EXTRACT TO READ Start Marker

In 2019, she was asked if her organization receives state funding.

“We have a federal pass-through grant through the Department of Human Services,” Doyle said. “And then we also have a contract that we were awarded prior to me getting on the Board.”

Court documents allege that organization has since received more than one million dollars in funding.

“That’s a privately run program,” Grady County District Attorney Jason Hicks said. “I would be a whole lot more comfortable with the Department of Corrections programs inside the prisons, and before somebody is eligible for parole, before they are released, they have successfully completed the programs that have been deemed necessary for that offender.”

“Run by the state and not privately.”

“Yes.”

“And why is that?”

“I think there is a fairly big incentive for somebody who is in private industry to just kind of move them along, I guess, to pad their statistics, and I’m not accusing anybody of anything, but the incentive is there so that they continue to get the paycheck and more and more people coming in.”

That alleged conflict of interest was shot down when the Oklahoma Supreme Court rejected a request to remove Doyle from the board.

“You get to this Pardon and Parole board who is making blatant partisan comments and taking positions that are not within the stated mission of the Pardon and Parole Board but a politically active position,” Thomas said.

In emails between Doyle and other board members, Doyle states she does not believe victims of violent crimes or prosecutors should be heard at Pardon and Parole Board hearings.

“We cannot protect the public when this is allowed to occur, and the public does not understand what is happening,” Thomas said.

Even Doyle herself admits there are problems with the commutation process.

“Now everybody is applying for commutation,” Doyle said. “So, the problem is, is that the commutation process, one, is not designed for this type of numbers. Two, what I get in a first-stage commutation is a handwritten account by the person who’s incarcerated. I have no verification if what they’re telling me is accurate. I have no verification of whether their crime and sentence are what they are. They just scan them, upload them, send it to me, and I have to vote yes or no in the first stage of whether we think that this deserves a second look. And in the second stage we’ll get the investigator’s report.”

Julius Jones
Julius Jones

But that is not always accurate either. During the second stage of former death row inmate Julius Jones’ case, an investigator missed three misconducts including a positive drug test, lying about his violent past and using another inmate’s PIN number to make phone calls. According to longtime defense attorney, Irven Box, the fact that Jones still received a commutation hearing sets a new precedent.

“If I have a parole meeting coming up six to eight months from now, and they say, ‘Hey, Irven, we can’t hear this guy. He’s had a misconduct back whenever. I’ll say, “What about Julius Jones? He’s had three misconducts and he got a hearing,” Box said.

“I don’t think there is any question that it’s opened up a can of worms,” Hicks said. “It’s going to put more work on the parole board. It’s going to put more work on the investigators with the Department of Corrections. It’s going to put more work on the district attorneys, and it’s going to put more stress onto the families of the loved ones who have been murdered.”

“My whole life has changed. I’m completely different,” Haylee Blankenship said. “I do trauma therapy.”

“It’s been real hard,” Delsie Pye said. “I can’t sleep at night.”

“Their mission is to reduce Oklahoma’s prison populations,” Thomas said. “They don’t really care how they get there.”

Last week the Pardon and Parole Board also recommended clemency for Bigler Stouffer who is set to be executed on Dec. 9. A federal judge denied the request. Oklahoma Attorney General John O’Connor responded to that decision and stated the board’s decision was “improperly based on whether an inmate will suffer pain during an execution. This concern is not a concern for the Pardon and Parole Board…instead, it is a concern of the courts. The courts…have spoken.”

KFOR’s request to the Pardon and Parole Board for an on-camera interview went unanswered.

EXTRACT TO READ End Marker

▶ _INSTRUCTIONS_:
a. Reproduce the portion of the article on the Oklahoma Pardon and Parole Board between "In 2019, she" and "dollars in funding.", inclusive.
b. In the article on the Oklahoma Pardon and Parole Board, which court rejected a request to remove Doyle from the board?
The items that follow are separate from the article on the Oklahoma Pardon and Parole Board.

EXERCISE DATA Start Marker

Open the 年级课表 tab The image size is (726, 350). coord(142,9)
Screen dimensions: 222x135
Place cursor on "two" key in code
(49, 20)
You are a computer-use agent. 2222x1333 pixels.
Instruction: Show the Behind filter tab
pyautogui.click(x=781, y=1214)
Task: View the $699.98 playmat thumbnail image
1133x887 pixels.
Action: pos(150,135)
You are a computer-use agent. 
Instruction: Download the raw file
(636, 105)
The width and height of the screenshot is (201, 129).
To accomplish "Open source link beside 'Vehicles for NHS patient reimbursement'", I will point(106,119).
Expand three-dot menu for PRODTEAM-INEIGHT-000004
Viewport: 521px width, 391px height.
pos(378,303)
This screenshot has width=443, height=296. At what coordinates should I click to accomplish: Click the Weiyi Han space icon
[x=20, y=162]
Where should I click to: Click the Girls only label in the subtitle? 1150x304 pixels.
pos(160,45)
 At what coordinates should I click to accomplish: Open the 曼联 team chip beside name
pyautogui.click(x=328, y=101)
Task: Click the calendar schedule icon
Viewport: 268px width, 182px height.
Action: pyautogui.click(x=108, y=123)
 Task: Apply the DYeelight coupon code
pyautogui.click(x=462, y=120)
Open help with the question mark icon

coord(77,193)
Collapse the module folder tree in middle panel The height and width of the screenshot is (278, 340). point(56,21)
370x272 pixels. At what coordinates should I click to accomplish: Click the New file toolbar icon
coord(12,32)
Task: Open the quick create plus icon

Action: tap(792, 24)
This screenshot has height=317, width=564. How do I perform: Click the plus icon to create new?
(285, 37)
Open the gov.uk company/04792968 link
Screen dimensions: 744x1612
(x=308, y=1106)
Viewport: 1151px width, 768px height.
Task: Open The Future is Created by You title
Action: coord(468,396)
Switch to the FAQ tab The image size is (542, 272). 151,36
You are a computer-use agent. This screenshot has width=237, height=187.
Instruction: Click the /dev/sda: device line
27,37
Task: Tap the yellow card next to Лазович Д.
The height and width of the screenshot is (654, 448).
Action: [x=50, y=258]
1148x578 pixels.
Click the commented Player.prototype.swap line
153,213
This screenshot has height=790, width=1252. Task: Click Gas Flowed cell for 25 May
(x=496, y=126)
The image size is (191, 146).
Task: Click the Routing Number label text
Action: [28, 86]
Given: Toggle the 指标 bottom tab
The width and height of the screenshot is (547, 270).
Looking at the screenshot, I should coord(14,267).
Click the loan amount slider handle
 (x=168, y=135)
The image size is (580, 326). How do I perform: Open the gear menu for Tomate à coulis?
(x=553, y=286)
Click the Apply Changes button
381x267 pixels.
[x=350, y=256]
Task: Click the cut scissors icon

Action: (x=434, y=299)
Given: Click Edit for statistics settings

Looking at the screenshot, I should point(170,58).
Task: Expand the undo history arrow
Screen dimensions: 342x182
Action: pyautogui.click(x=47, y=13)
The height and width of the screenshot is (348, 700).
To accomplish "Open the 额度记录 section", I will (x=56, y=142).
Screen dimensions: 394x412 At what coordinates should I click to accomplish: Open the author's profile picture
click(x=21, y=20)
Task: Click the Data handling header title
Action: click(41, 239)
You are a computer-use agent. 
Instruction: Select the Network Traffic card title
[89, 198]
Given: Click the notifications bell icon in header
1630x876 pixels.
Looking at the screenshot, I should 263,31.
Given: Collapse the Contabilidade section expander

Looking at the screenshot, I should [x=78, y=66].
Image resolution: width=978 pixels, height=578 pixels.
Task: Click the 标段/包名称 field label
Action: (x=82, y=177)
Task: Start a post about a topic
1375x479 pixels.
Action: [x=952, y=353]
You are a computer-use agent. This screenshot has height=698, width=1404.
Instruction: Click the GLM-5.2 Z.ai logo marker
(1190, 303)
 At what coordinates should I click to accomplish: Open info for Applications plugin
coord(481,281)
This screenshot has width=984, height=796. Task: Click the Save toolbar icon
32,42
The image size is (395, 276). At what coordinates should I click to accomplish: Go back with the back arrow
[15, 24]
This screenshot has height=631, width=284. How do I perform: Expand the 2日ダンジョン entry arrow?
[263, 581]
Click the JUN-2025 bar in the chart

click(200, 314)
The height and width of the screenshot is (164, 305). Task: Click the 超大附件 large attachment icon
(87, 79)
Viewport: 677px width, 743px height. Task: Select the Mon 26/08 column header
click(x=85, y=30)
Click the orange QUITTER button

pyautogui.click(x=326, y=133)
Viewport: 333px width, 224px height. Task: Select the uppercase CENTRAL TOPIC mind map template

EXERCISE DATA End Marker

▶ _ANSWERS BY TASK_:
a.
In 2019, she was asked if her organization receives state funding.

“We have a federal pass-through grant through the Department of Human Services,” Doyle said. “And then we also have a contract that we were awarded prior to me getting on the Board.”

Court documents allege that organization has since received more than one million dollars in funding.

b. The Oklahoma Supreme Court.